Lead ArchitectsYu-Jui Chang
Text description provided by the architects. Mimicking a treehouse, we break through the limits and carve out ample living space and 3 individual rooms, suspended by steel structures on the ceiling. Solid wood flooring extends the hallway and space for interaction, serving as a platform where people connect. Multifunctional public space features overlapping flows for more spontaneity for shared organic lifestyle, independently together.

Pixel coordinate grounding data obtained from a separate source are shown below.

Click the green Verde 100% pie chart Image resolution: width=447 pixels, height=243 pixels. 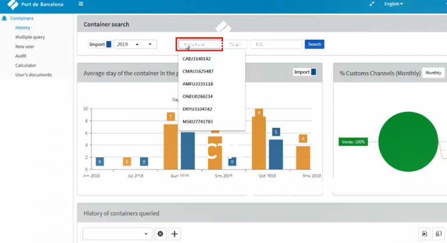[x=407, y=140]
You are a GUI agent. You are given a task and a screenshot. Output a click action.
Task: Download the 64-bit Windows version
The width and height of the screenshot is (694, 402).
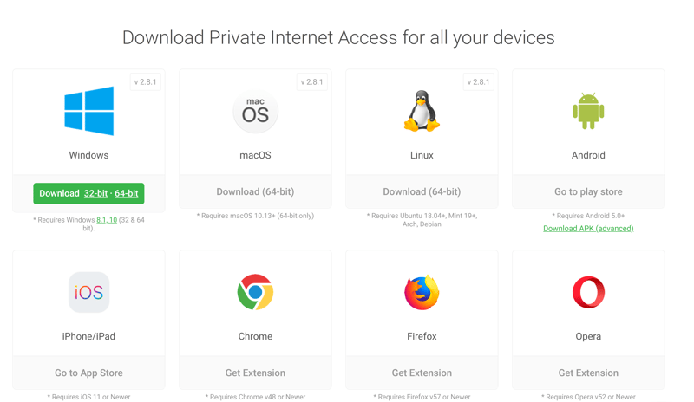[x=127, y=194]
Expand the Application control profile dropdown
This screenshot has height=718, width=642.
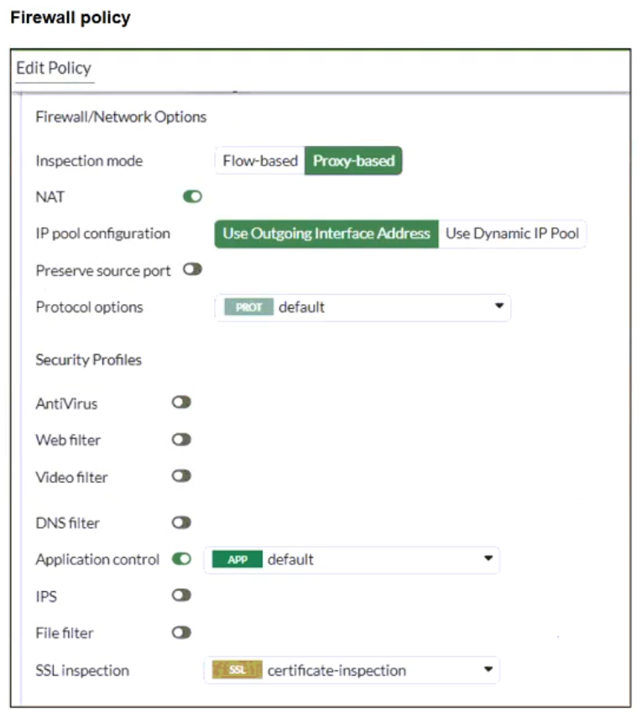[488, 558]
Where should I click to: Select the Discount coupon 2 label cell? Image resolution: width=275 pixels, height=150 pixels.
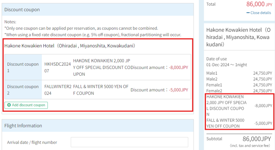23,90
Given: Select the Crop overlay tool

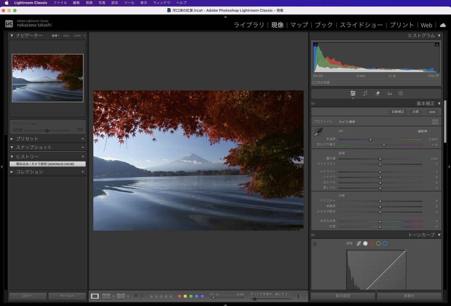Looking at the screenshot, I should coord(365,93).
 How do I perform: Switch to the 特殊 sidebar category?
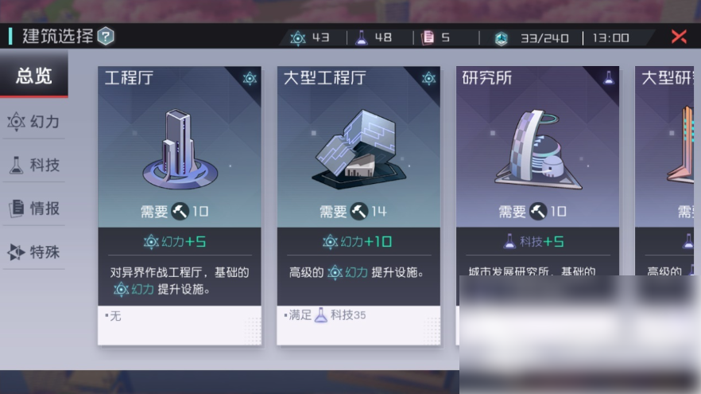click(x=34, y=252)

Each room is seen as individual structure within the community, laying emphasis on the virtual space ( i.e. shared and open public space). Design thinking comes from outside in, using garden and fences as a pivot, extending the visual and living space. Aisles, couches and green corners are inserted at different levels, connecting the space and delivering more comfort and facilitating more organic and fun interactions. Organic space is created by mimicking treehouses in nature.
Hybrid-layer design carves out dimensions in one-level space, replacing conventional vertical-split concrete walls by steel suspensions from the ceiling. Gaps and closures within broken facades, layers, and hollows then lead to ambiguous boundaries of space, mixing ups and downs. Re-spacing is the key to disruptive creation in this project, dismantling everything for a complete reorganization. Each spared space is positioned by itself, connected virtually without concrete walls for a comfortable micro-climate.

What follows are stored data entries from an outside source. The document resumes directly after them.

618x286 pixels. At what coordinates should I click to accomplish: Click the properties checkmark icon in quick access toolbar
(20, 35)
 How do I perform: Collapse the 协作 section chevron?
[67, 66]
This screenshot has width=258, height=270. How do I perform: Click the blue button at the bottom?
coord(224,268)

Multi-functional platform and open space leave ambiguity for usage as well as boundaries, exposing a different lifestyle for more exploration and experiences in this organic space. No-coverage design is a challenge for retrofitting in Taiwan. To maximize height within the multi-layered space, ceiling and utilities are left bare and uncovered. Height and size of the windows are manipulated, borrowing neat views from outside to transfer visual focus... No-coverage is not an issue then, and the bareness now serves as a frame for indoor views.